Benefits and Compensation

Medicare Payment Does Not Trump Plan Exclusion: Specialty Rx Denial Stands

A federal district court blocked an effort to force an ERISA health plan to pay secondary for an expensive specialty drug that was excluded from coverage because it wasn’t filled at an in-network provider as required by plan terms. The U.S. District Court for Northern Illinois rejected the plaintiff‘s argument that whenever Medicare covered a claim excluded by the plan, plan exclusions were wiped out and the plan had to pay secondary.

Also, plan language giving the plan sponsor final say over claims administrator decisions weakened the plaintiff’s argument that the claims administrator could be sued under ERISA and forced to pay benefits.

Facts

Warren Ingram was a plan participant under his employer (Air Tran)’s, self-funded employee health plan, and American Service and Product, Inc. is a supplier of specialty drugs. Aetna Health administered claims for Air Tran.

Ingram was a hemophiliac being treated with a self-injectable specialty drug called Kogenate.

Note: Kogenate treats a rare form of hemophilia affecting just 15,000 American males. The average wholesale price of Kogenate FS ranges from $1,400 to $1,700 for a 1000IU vial. Since the drug is given daily and indefinitely, it can cost more than $150,000 a year.

Starting Jan. 1, 2005, the plan was amended to require refills of Kogenate and certain other self-injectable drugs be obtained only from Aetna-owned pharmacies. Self-injectable drugs that were not obtained from Aetna’s specialty pharmacy network would not be payable.

Ingram received a letter notifying him prior to the policy change, Ingram nevertheless called Aetna requesting out-of-network coverage of Kogenate. On March 21, an Aetna representative allegedly told Ingram that the plan would cover Kogenate on an out-of-network basis from the pharmacy of his choice.

On three occasions in April 2005, Ingram obtained Kogenate from ASAP, which was not part of Aetna’s network. Aetna denied the claims, saying ASAP was out of network.

Four years later, ASAP revisited the issue. Medicare had paid primary for the three claims in the meantime, but ASAP claimed Aetna Health owed it the unpaid 20 percent. On May 20, 2009, Aetna rejected ASAP’s claim for the remaining 20 percent. ASAP and Ingram sued the plan.

The Charges

ASAP and Ingram initially asserted claims for:

  1. estoppel based upon Ingram’s communications with the plan representative;
  2. failure to produce plan documents as required under ERISA; and
  3. wrongful denial of benefits.

Court Rejects

The court rejected the plaintiffs’ argument for estoppel, because:

  1. their allegations about the substance of the conversation were unclear; and
  2. they didn’t allege the representative made his statements in writing, a necessary element of an ERISA estoppel claim.

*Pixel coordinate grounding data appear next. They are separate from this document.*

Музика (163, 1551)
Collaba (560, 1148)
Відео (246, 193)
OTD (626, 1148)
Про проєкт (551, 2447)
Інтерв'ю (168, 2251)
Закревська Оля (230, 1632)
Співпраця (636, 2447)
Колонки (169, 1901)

It dismissed the second claim for lack of evidence of a written request for plan documents. That left only the wrongful denial of benefits charge.

The court ruled that Aetna as administrator only was an improper party to the suit; the plaintiffs should have sued the plan for benefits payment, even though Aetna made the claims decision. The following plan language clearly established the distinction between the plan and its claims administrator:

These benefits are not insured with [Aetna] but will be paid from the Employer’s funds. Aetna will provide certain administrative services under the Plan as outlined in the Administrative Services Agreement between Aetna and the Customer.

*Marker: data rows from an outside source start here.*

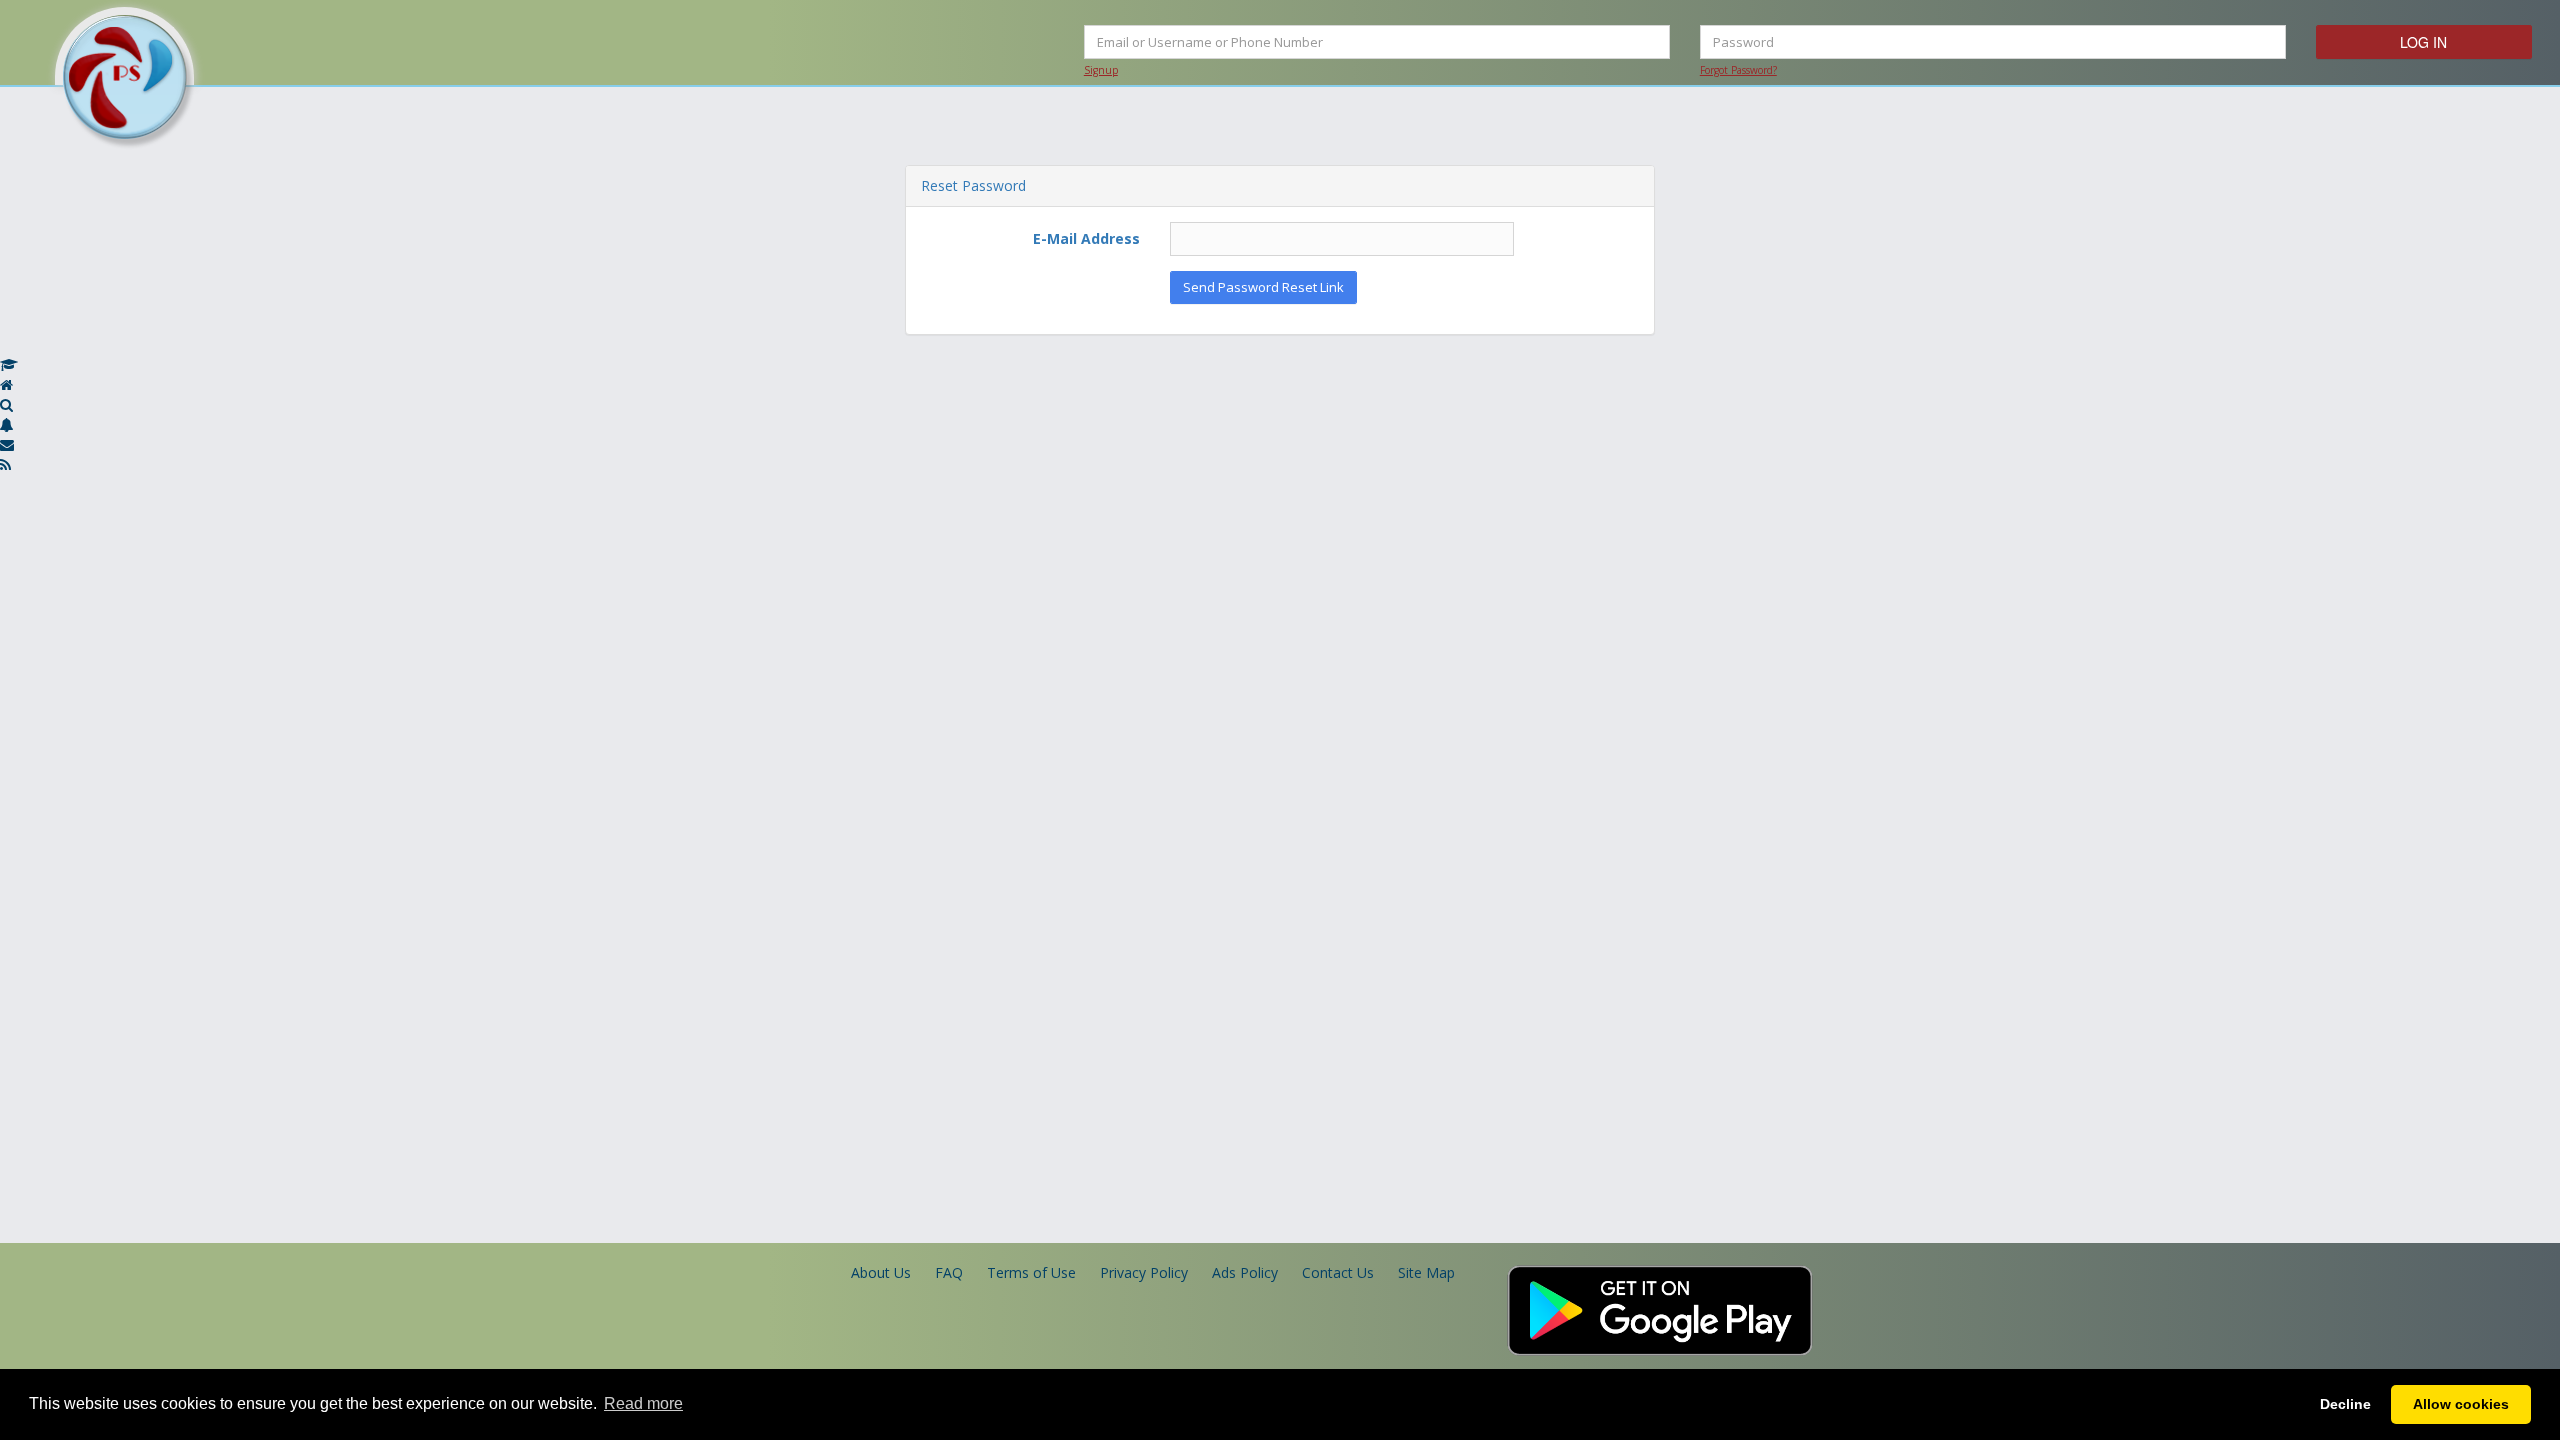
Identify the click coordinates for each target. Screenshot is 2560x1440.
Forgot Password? (1738, 70)
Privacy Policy (1144, 1272)
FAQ (949, 1272)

Therefore, Aetna was an improper party to the lawsuit.

Secondary Payer Status Doesn’t Change Denial

A second area of ambiguity in the plan might have been the “Effect of Medicare” section of the plan document, the plaintiffs alleged.

ASAP and Ingram argued when Medicare became primary payer, the Air Tran plan’s secondary payer provisions bound the plan to covering secondary expenses on any claim Medicare approved and paid. In other words, plan exclusions (including the requirement that the list of specialty drugs be obtained at an Aetna pharmacy) would be overridden if Medicare approved a claim and paid primary.

But the court rejected this as well, stating that the definitions of “Plan Expenses” and “Expenses covered under the Plan,” excluded Kogenate if it were purchased at an out-of-network pharmacy. An expense had to be covered in the first place in order for it to be paid secondarily, even after Medicare (or another payer) covered it. The plan’s own coverage exclusions were not overridden by Medicare’s (or any other payer’s) more liberal payment policy, the court concluded.

The case is American Service and Product v. Aetna Health, 2013 WL 182812 (N.D. Ill., Jan. 17, 2013).